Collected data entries
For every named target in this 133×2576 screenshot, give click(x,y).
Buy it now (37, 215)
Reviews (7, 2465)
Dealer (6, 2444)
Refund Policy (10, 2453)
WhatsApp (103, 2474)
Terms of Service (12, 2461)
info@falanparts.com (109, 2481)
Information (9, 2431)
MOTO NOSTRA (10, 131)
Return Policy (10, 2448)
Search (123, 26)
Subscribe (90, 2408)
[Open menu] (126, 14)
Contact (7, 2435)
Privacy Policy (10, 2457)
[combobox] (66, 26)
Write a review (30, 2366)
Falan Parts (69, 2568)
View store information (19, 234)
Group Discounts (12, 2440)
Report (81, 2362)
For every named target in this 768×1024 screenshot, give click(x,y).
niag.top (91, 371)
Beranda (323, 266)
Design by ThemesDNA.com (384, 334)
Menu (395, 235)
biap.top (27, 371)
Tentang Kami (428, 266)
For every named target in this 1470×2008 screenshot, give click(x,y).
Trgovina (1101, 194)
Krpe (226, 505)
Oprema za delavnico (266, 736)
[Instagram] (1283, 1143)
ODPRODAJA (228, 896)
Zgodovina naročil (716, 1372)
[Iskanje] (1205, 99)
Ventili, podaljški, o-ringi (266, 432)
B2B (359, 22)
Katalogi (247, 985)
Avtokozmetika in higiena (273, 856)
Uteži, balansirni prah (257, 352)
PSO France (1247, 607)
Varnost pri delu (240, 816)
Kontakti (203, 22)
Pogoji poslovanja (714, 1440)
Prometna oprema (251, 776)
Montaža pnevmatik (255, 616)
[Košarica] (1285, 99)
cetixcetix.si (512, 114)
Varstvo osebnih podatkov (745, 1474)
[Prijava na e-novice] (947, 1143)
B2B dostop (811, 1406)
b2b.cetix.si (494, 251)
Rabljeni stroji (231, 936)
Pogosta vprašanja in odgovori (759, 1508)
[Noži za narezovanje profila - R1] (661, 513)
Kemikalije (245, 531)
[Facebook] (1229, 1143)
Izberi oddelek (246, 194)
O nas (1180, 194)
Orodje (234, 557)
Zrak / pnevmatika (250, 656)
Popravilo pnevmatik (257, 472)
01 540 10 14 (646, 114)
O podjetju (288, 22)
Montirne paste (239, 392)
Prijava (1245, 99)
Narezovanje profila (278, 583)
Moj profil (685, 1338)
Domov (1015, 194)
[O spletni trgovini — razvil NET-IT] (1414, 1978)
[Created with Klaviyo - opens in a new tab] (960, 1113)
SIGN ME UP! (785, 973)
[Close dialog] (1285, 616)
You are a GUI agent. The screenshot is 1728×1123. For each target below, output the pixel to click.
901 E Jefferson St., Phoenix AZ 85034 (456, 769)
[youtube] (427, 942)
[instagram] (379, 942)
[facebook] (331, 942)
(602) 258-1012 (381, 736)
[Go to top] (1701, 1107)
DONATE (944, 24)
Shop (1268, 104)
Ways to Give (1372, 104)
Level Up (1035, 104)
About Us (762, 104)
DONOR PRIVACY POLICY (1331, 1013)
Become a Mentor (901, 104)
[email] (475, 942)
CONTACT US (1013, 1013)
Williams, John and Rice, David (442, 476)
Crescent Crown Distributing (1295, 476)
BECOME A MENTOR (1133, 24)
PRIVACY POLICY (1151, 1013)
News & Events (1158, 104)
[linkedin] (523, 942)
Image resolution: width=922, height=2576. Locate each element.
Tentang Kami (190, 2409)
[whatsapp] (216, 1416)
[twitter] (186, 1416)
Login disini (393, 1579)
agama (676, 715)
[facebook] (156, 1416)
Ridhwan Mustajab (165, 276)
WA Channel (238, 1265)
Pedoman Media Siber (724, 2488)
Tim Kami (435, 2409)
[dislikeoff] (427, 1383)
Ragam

## Task directions
Reprint exactly the lines above that start at the one with "[email] (475, 942)" and end at the one with "Image resolution: width=922, height=2576.", keeping both and adding none.

## Task result
[email] (475, 942)
CONTACT US (1013, 1013)
Williams, John and Rice, David (442, 476)
Crescent Crown Distributing (1295, 476)
BECOME A MENTOR (1133, 24)
PRIVACY POLICY (1151, 1013)
News & Events (1158, 104)
[linkedin] (523, 942)
Image resolution: width=922, height=2576. Locate each element.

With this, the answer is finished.